Ever notice the sound effects editors seem to work overtime on some films? From explosions to machines to screaming to music, and all combinations of the above, have your remote handy so you can keep adjusting the volume for these blaring bad boys:
- Die Hard: The sudden rat-at-at of machine guns. The sudden explosions of glass and concrete. The sudden outbursts of expletives from Bruce Willis. Noise-making in the service of something great. “Theo, I give you–Die Hard.”
- Starship Troopers: The chaos, the screaming troops, the shouting, “Run! It’s a giant space bug!” Plus the crashing of the laws of physics being broken by all that noise in space. And don’t forget the sound of the audience booing when What’s-His-Pretty won’t stop hanging up on What’s-Her-Boring and notice Diz.

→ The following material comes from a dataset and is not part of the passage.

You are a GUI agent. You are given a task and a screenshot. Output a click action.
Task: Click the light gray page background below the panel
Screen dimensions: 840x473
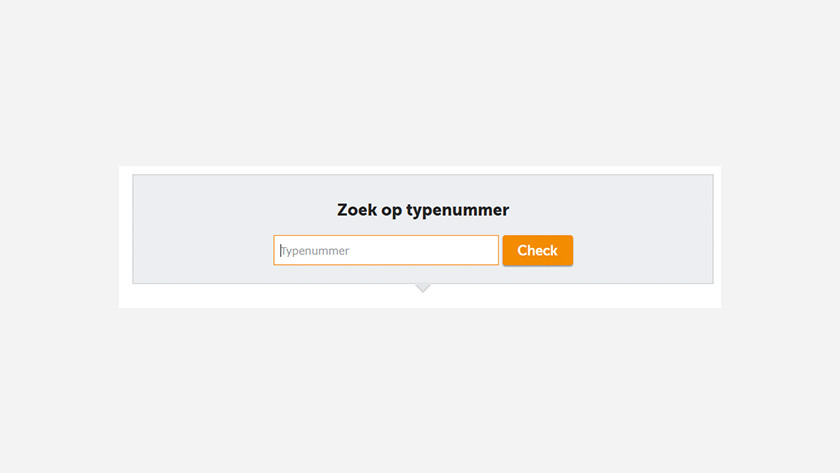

- Norma Rae: The factory noise is loud enough to make you want to call your union rep. Thank the editors there are all those moments of quiet worker oppression to give your ears a break.
- Lethal Weapon: Don’t worry, most of the noise is the comforting sound of the buddy-cop-movie being perfected. And big, butch guns. And the well-placed cusswords of Shane Black’s fine script. We’ll never be too old for this shit.
- Aladdin: Between the squawking of Iago, the squawking of Robin Williams, the running-around-Baghdad-in-your-harem-pants-SFX and the horn section, this one should keep the kiddies wide awake.
- District 9: Ka-BLAM! Blow those prawns away with your big, butch guns! Ker-PLOW! Duck while they aim back with their much bigger, much butcher guns (or whatever those weapons were)! Plus, me screaming in suspense…OMG, I have no fracking idea what’s going to happen next, I love this movie! (Granted, that last probably won’t appear in your screening of the film.)
- 5 Million Years to Earth: Oh, those Brits and their clever 60s sci-fi films. At
first, they lull you in with a movie so quiet, even British audiences are like, “These fellows are so repressed. Can’t they liven things up a bit?” Then, the metal object buried underneath London starts making noise–high-pitched, supernatural, metals-clashing-in-hell noise. Your nerve endings are like, “Hey, what the … ” Pretty soon, the SFX guys bring on the wind machines and the debris, the screaming, the running, the civil defense alarms designed by people who survived the London blitz. You wonder if those actors ever heard anything again.
- Goonies: Chunk, shouting out warnings of danger, an obnoxious little Cassandra no one will listen to. Data, shouting out his fractured-English lines that no one can listen to. All 57 of the kids together, shouting who-the-heck-knows-what. And then Cyndi Lauper, loud-like-the-80s, on the soundtrack. You too can experience the joy of babysitting and not getting paid.